Testo del documento:
Quando da una parte c'era la sinistra e dall'altra il centro o la destra, era più semplice, anche perché nell'albero genealogico di ciascuno c'è sempre un nonno o uno zio che ha fatto la Resistenza (o dice di averla fatta) e un altro che ha fatto la marcia su Roma (o dice di averla fatta). Basta estrarre il nonno giusto al momento giusto, e il gioco è fatto. Ora che non si capisce bene dove finisca la maggioranza e dove cominci l'opposizione, per il reduce antemarcia il gioco si complica. Bisogna dimostrare di essere sempre stati sia di destra sia di sinistra, o almeno favorevoli al dialogo e all'inciucio. Impresa titanica, almeno per chi non è editorialista del Corriere o del Riformatorio. E per chi non si chiama Pierluigi Celli.
Questo eroe dei nostri tempi, che solo per motivi anagrafici non ha ispirato un film di Alberto Sordi, è attualmente direttore generale della Luiss, ma fino al 2001 lo fu della Rai perché - lo disse lui stesso - "mi chiamò D'Alema". Ma ovviamente non dispiaceva neppure a Berlusconi, che quando si tratta di Rai, essendo il padrone della concorrenza, ha sempre avuto voce in capitolo. Infatti Celli regalò Rai1 al superberlusconiano Agostino Saccà. Poi, nel febbraio 2001, alla vigilia dell'annunciatissima vittoria elettorale del Cavaliere, si trovò una nicchia sicura a Telefonica, la compagnia spagnola che controllava la Endemol, a sua volta guidata in Italia da Marco Bassetti, marito di Stefania Craxi, fornitrice di format alla stessa Rai. Con quella mossa elegantissima, Celli lasciò la Rai in pasto agli epuratori. Oggi, con una biografia così, non gli servirebbe alcun riposizionamento. Ma lui vuole esagerare e l'altroieri racconta al Giornale berlusconiano una storia di pura fantasia, fabbricata a tavolino ex post: "Mi sono dimesso da direttore generale proprio alla vigilia degli interventi di Marco Travaglio a Satyricon e di Michele Santoro, perché ero contrario. Sono convinto che una tv pubblica non deve essere di parte, ma deve mantenere il suo equilibrio. Il loro è stato, come dire, un errore di grammatica. Non si fa".

Dati:
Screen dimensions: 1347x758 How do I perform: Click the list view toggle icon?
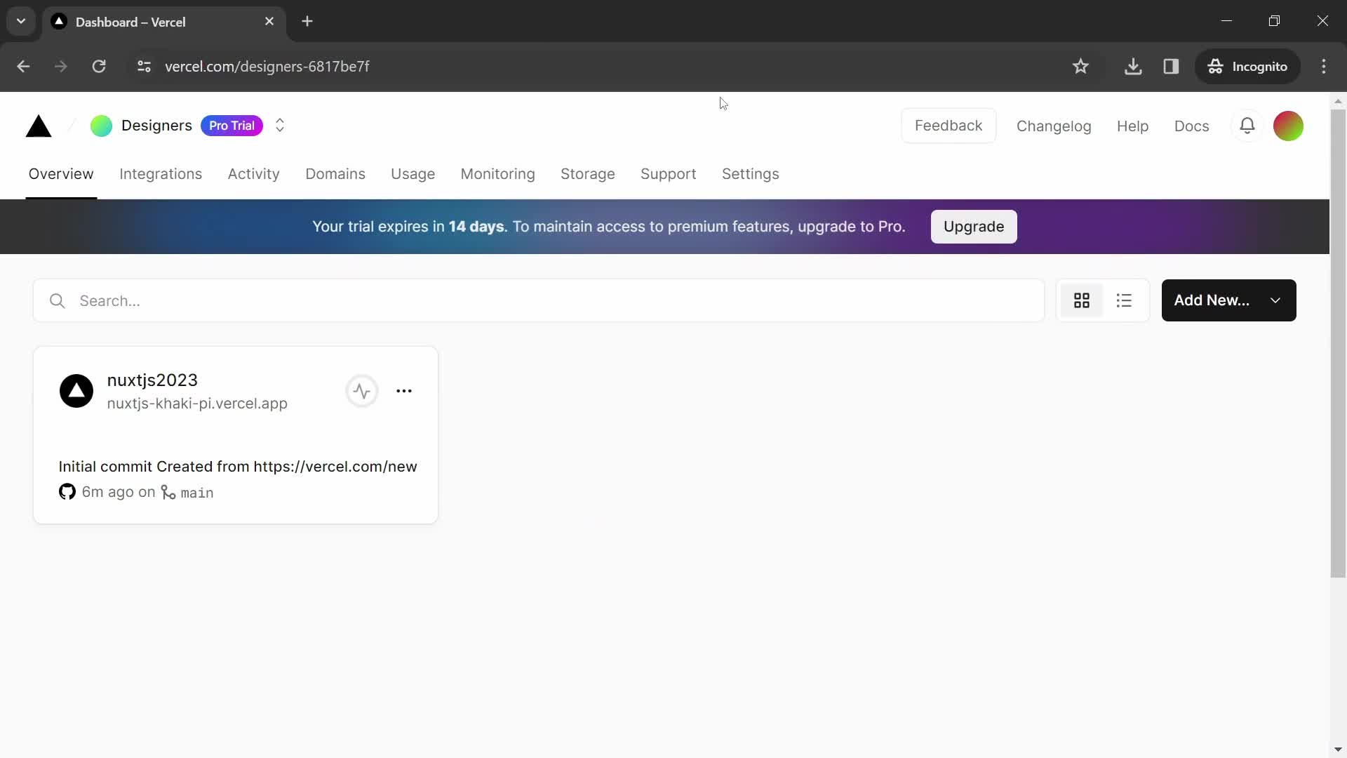click(x=1124, y=301)
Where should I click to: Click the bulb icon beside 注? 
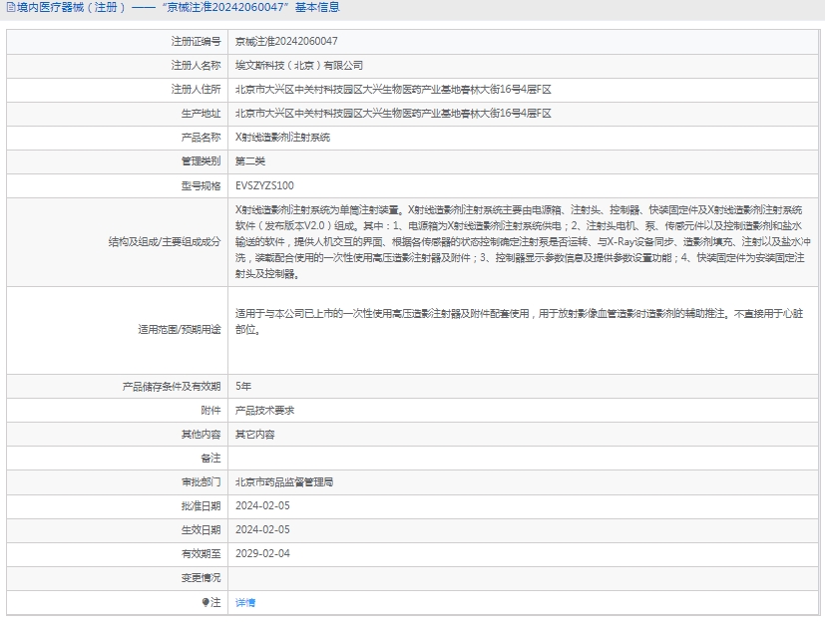pos(206,602)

Cosa fare: Per favore, riscrivi il passo del testo del documento da "Quando da una" a "chiama Pierluigi Celli.", sostituendo "titanica" con "impossibile".

Risposta attesa:
Quando da una parte c'era la sinistra e dall'altra il centro o la destra, era più semplice, anche perché nell'albero genealogico di ciascuno c'è sempre un nonno o uno zio che ha fatto la Resistenza (o dice di averla fatta) e un altro che ha fatto la marcia su Roma (o dice di averla fatta). Basta estrarre il nonno giusto al momento giusto, e il gioco è fatto. Ora che non si capisce bene dove finisca la maggioranza e dove cominci l'opposizione, per il reduce antemarcia il gioco si complica. Bisogna dimostrare di essere sempre stati sia di destra sia di sinistra, o almeno favorevoli al dialogo e all'inciucio. Impresa impossibile, almeno per chi non è editorialista del Corriere o del Riformatorio. E per chi non si chiama Pierluigi Celli.